# Problem using Dlink DIR-651 Router



## Shiphted (Sep 6, 2011)

So currently where i live we dont have internet other than the tethering of our iphones. I bought this router mainly for use as file sharing between 2 computers. The reason i bought the router over a switch is because we are moving in 2 months and will have cable internet. 

So because of this if i have the router plugged into the computers and i plug my iphone with its USB into the computer to access the internet the router seems to block it. When calling support to find out how to disable the routing to allow the iphone internet through they seem to not know what the heck im talking about. Hopefully someone here can help.


----------



## Phou (May 26, 2011)

Try using static IP without a default gateway.

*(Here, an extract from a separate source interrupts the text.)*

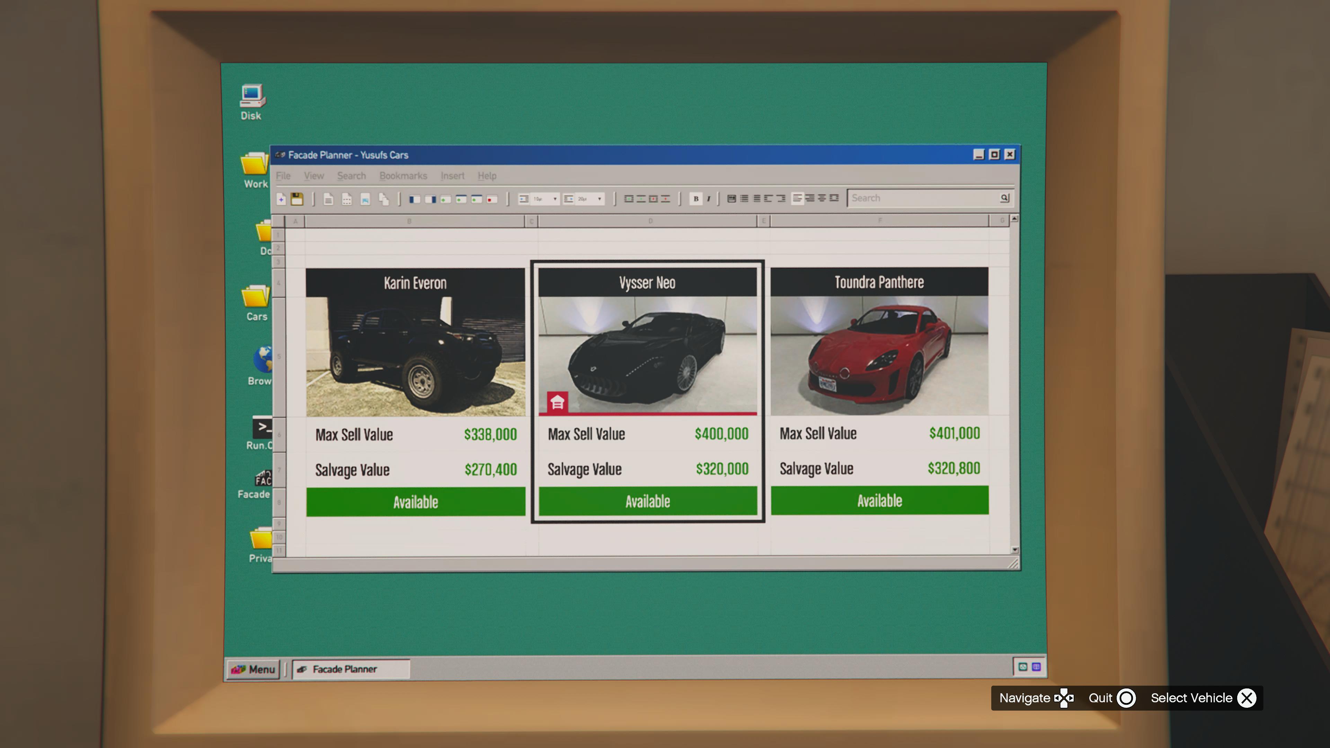Expand the 10pt size dropdown

(x=555, y=199)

*Control Panel > Network Connections*, then right click on the network adapter and select *Properties* and double-clicking "*TCP/IP v4*"

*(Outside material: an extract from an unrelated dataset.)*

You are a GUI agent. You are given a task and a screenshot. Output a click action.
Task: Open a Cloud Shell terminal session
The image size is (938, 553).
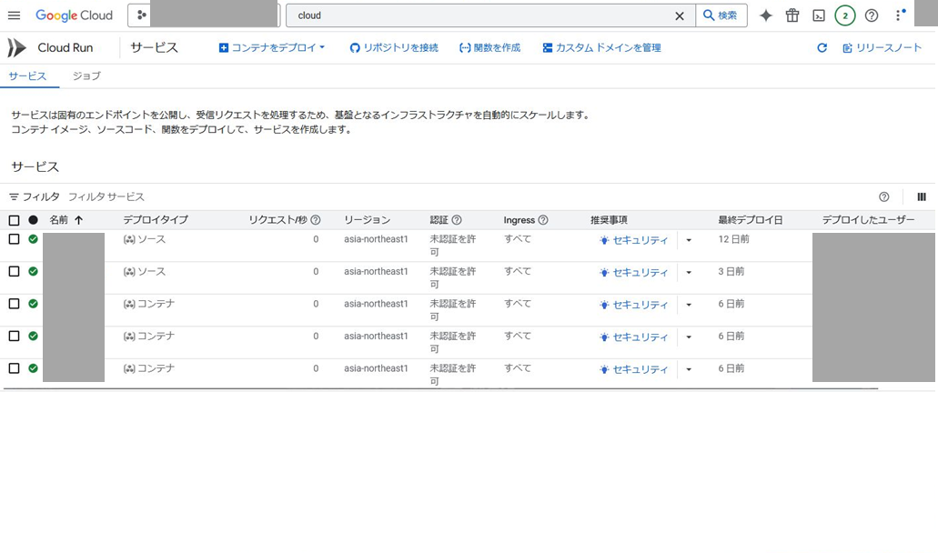(x=817, y=15)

Select "Use the following IP Address" put in 10.10.10.1
Subnet Mask 255.255.255.0
Default Gateway leave this blank

Select "Use the following DNS server addresses"
Preferred: You can leave blank.

Do the same for the other computer, only difference is IP should be 10.10.10.2

File sharing should still work, Internet should be routed to phone. Just make sure you set it back to automatic when you move and start using the router for Internet access.

Let me know how it goes.


----------